Search the data for lines holding the word "relative". State how many there are, and nothing else.

• **Input data**:
———

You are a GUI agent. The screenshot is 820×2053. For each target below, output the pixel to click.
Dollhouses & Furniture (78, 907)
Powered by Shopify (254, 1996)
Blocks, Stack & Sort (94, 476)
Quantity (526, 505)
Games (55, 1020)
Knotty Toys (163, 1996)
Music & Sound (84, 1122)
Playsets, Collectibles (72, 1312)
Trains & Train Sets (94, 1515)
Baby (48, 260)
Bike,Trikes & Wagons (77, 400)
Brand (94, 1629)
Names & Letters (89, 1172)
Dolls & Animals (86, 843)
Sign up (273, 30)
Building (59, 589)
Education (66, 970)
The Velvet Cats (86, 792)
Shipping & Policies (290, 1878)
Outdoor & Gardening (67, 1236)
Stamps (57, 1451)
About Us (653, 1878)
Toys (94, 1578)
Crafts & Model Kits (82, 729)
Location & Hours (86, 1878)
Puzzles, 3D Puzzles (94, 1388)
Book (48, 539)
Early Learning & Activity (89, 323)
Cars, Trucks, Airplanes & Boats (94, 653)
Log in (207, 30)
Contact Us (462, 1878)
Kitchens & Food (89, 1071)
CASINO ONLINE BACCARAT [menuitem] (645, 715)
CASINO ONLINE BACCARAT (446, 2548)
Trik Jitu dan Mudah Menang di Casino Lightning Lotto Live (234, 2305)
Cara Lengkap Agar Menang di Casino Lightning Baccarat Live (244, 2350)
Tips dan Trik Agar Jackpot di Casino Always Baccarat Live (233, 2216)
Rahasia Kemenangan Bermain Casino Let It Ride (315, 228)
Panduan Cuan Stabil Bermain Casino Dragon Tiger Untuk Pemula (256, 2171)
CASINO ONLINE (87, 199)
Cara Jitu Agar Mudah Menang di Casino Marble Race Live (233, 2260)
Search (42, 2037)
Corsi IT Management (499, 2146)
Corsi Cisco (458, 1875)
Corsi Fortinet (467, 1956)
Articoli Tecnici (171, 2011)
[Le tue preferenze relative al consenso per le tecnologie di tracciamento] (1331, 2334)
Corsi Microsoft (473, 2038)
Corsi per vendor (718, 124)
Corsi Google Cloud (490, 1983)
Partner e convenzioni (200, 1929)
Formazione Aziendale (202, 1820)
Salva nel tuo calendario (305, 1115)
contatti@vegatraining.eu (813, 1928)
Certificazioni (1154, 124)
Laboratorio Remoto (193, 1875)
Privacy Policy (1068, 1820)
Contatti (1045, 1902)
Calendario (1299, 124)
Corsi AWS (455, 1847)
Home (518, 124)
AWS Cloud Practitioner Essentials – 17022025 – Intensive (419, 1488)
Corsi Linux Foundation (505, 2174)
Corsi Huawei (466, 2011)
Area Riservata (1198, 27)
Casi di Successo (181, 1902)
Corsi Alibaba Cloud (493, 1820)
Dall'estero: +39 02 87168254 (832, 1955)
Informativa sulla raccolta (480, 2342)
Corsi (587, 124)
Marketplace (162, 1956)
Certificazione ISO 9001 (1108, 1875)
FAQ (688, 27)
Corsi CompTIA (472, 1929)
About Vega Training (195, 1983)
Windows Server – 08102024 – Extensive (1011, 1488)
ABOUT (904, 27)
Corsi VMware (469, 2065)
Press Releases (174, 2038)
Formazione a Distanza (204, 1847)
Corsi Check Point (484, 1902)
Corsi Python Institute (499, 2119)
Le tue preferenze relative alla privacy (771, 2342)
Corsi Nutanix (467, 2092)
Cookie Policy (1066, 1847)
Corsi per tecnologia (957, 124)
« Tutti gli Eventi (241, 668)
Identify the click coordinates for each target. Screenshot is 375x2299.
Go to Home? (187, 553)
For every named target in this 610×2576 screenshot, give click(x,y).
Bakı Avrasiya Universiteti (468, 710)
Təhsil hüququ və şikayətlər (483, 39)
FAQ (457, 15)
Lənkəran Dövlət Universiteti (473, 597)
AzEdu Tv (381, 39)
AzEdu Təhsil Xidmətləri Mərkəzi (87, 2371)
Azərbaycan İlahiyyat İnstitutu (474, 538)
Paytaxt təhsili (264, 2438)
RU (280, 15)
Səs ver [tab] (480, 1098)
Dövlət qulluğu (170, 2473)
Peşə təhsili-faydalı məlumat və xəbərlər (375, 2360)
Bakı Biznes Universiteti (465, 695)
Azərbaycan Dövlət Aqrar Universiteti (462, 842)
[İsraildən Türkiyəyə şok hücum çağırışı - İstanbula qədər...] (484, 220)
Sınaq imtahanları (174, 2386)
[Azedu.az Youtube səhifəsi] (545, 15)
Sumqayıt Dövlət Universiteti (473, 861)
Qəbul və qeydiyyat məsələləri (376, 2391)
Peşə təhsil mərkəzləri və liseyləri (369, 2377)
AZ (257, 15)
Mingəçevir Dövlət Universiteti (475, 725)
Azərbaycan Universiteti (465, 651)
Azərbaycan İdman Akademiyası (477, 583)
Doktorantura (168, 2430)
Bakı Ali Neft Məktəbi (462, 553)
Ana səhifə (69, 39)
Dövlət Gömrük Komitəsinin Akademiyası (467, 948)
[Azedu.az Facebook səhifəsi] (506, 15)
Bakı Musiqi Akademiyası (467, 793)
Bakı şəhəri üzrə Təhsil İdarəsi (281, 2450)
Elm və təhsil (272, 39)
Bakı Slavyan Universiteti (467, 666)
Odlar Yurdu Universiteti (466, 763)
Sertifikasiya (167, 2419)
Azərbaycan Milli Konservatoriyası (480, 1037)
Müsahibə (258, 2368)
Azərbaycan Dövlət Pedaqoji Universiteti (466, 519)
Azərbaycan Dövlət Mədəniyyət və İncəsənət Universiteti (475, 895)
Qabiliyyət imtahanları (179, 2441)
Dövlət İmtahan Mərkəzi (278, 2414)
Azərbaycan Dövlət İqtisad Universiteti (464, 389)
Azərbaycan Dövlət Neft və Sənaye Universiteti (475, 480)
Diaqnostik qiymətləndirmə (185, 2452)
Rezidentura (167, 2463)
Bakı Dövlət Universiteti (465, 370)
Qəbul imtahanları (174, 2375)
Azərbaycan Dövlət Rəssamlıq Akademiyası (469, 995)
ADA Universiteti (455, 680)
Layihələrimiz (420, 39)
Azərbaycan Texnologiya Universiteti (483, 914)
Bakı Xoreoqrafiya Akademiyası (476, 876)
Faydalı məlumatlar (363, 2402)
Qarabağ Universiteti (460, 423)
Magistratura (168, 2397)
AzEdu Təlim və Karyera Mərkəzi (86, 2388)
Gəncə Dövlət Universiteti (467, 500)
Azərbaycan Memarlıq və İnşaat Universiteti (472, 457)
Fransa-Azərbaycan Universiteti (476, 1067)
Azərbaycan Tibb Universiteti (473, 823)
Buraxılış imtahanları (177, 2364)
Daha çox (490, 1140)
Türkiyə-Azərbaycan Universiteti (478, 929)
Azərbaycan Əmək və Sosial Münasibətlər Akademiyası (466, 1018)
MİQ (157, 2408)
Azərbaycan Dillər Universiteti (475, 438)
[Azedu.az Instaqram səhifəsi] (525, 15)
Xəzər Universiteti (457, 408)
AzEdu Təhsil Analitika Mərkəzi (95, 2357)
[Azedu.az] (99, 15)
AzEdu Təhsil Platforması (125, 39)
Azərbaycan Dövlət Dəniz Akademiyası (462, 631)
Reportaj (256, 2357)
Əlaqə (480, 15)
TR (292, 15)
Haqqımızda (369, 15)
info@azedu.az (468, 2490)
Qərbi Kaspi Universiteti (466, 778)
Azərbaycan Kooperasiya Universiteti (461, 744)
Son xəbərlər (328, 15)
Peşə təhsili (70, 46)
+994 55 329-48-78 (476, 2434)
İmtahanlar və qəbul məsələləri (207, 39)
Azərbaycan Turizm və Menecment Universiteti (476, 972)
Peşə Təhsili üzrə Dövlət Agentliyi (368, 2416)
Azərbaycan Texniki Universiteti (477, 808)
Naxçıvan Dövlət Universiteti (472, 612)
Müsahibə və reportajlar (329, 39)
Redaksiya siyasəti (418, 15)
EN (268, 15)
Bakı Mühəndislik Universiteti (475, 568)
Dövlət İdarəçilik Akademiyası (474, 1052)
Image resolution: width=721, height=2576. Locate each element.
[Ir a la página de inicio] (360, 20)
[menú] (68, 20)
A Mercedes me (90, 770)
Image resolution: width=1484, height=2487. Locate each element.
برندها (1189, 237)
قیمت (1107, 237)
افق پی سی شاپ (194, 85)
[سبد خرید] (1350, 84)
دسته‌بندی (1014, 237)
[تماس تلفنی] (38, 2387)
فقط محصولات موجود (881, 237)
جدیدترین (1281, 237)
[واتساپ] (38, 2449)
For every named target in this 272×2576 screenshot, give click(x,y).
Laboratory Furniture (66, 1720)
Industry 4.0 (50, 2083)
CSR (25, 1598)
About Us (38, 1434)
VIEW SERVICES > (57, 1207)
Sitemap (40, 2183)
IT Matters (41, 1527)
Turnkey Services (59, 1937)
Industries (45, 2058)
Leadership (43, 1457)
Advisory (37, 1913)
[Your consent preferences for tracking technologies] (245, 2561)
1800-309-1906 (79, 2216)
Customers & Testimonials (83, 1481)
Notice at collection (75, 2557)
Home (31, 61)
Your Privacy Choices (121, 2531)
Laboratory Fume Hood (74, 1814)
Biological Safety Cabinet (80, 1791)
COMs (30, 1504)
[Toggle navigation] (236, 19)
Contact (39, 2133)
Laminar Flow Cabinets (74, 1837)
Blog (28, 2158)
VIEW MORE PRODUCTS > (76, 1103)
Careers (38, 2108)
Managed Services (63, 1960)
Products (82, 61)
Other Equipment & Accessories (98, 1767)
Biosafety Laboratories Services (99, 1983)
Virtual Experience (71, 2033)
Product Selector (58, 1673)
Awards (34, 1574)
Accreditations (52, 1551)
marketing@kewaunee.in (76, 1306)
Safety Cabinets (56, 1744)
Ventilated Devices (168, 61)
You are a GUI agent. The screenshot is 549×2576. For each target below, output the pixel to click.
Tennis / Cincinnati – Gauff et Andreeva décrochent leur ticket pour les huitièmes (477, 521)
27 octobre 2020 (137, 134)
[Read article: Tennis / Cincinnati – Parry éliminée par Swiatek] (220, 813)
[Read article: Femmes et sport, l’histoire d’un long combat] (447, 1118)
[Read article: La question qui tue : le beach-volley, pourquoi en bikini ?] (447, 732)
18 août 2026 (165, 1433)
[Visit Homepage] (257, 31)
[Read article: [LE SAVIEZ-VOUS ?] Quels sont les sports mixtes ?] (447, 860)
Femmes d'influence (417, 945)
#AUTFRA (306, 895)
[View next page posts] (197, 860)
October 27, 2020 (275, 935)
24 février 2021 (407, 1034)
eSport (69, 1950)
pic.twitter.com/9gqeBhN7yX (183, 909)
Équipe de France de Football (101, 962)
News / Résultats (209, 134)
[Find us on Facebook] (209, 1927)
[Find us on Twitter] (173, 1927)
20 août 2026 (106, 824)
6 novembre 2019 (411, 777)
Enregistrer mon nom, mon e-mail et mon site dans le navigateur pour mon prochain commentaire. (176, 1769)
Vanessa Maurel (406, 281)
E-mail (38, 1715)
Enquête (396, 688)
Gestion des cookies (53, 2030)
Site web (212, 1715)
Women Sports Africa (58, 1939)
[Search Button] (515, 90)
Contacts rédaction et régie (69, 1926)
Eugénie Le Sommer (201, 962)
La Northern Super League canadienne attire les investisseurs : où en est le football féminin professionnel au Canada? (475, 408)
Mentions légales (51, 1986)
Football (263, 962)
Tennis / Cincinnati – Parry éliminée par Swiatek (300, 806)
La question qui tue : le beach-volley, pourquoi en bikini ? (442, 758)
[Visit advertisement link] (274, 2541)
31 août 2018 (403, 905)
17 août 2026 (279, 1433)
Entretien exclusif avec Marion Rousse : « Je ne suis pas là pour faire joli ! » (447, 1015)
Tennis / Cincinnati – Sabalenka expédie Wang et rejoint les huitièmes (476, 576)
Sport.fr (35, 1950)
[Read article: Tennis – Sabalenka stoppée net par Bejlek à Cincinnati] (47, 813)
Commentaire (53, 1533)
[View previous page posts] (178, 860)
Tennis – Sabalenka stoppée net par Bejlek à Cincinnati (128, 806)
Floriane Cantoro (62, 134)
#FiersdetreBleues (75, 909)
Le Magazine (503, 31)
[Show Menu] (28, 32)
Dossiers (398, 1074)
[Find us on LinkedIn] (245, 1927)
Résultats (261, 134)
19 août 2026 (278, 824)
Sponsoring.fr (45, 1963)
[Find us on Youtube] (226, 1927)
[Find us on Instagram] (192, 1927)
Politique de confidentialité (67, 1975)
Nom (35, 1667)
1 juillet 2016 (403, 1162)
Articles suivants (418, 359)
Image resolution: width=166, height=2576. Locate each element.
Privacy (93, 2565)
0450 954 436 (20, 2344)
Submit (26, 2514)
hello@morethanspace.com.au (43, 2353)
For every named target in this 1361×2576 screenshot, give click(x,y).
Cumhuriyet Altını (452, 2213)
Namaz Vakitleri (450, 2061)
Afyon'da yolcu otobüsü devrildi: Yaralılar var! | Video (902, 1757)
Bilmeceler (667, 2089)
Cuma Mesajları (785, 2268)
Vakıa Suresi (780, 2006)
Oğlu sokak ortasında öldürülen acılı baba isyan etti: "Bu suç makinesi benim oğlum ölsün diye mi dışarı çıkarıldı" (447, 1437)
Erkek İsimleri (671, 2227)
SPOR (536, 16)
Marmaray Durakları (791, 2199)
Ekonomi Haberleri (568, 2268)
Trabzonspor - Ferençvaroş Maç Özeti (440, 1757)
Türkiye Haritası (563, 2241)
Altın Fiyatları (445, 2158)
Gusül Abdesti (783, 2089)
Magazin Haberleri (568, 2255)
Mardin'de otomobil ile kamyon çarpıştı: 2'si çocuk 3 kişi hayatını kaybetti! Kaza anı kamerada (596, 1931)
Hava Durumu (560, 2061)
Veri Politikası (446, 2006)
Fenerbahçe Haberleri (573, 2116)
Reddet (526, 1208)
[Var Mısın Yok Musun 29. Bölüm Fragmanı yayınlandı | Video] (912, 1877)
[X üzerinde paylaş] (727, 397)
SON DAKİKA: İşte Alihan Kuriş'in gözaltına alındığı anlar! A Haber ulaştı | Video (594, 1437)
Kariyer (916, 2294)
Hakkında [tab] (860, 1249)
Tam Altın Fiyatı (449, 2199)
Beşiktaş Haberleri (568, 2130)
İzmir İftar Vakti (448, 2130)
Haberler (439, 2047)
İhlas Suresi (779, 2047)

———

• **Exercise response**: 2